In this case we usually mean relative density with respect to water. Water has a
density of 1,000 kg/m cubed at 4 degrees C. We say that water therefore has a specific
gravity of 1 (1,000/1,000). Specific gravity is the heaviness of a substance compared
to that of water. Have you ever noticed how common everyday automotive oil floats
on top of water? Automotive oil has an average density of 905 kg/m cubed at 15
degrees C. We can calculate the specific gravity of the automotive oil by dividing 905
by 1,000 = 0.905. You can see that the number 0.905 is less than 1.0 and therefore is
lighter than water and is why this oil floats.
Looking at specific gravity another way, for those working in the production of wine, the density of
wine increases as you add sugar but falls as the yeast eats the sugar- finished wine should
have a specific gravity somewhere between .99 and 1.01. Who knew?
The American Petroleum Institute (API) came up with their own gravity term referred
to as API gravity. API gravity is simply a measure of how heavy or light a petroleum
liquid is compared to water. By definition, if the petroleum’s API gravity is greater
than 10 then it is lighter than water and will float on water. If the API gravity is less
than 10 then it is heavier than water and will sink. The API gravity scale does not
have a unit of measure per say but is referred to in “degrees” with a scale from 10 to
70. This API gravity scale allows relative densities of petroleum liquids to be
compared. Why is this important? Why do we want to be able to compare petroleum
liquids? Well, the answer has to do with classifying the petroleum by quality. In the
oil industry crude oil is classified as either light, medium or heavy, according to it’s
measured API gravity!
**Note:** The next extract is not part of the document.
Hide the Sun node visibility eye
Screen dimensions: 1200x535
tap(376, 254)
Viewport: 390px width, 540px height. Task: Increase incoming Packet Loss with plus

The measured API gravity will determine the class of oil and
therefore determine the value of the product.
⇒ Light crude oil has an API gravity higher than 31.1 degrees API
⇒ Medium oil has an API gravity between 22.3 degrees API and 31.1 degrees API
⇒ Heavy oil has an API gravity below 22.3 degree API
⇒ Extra Heavy oil has an API gravity less than 10 degree API
It is not always easy to understand how density may apply to a given circumstance but
you can hopefully see from this brief introduction that it plays a very important role in
many or our industrial and production processes.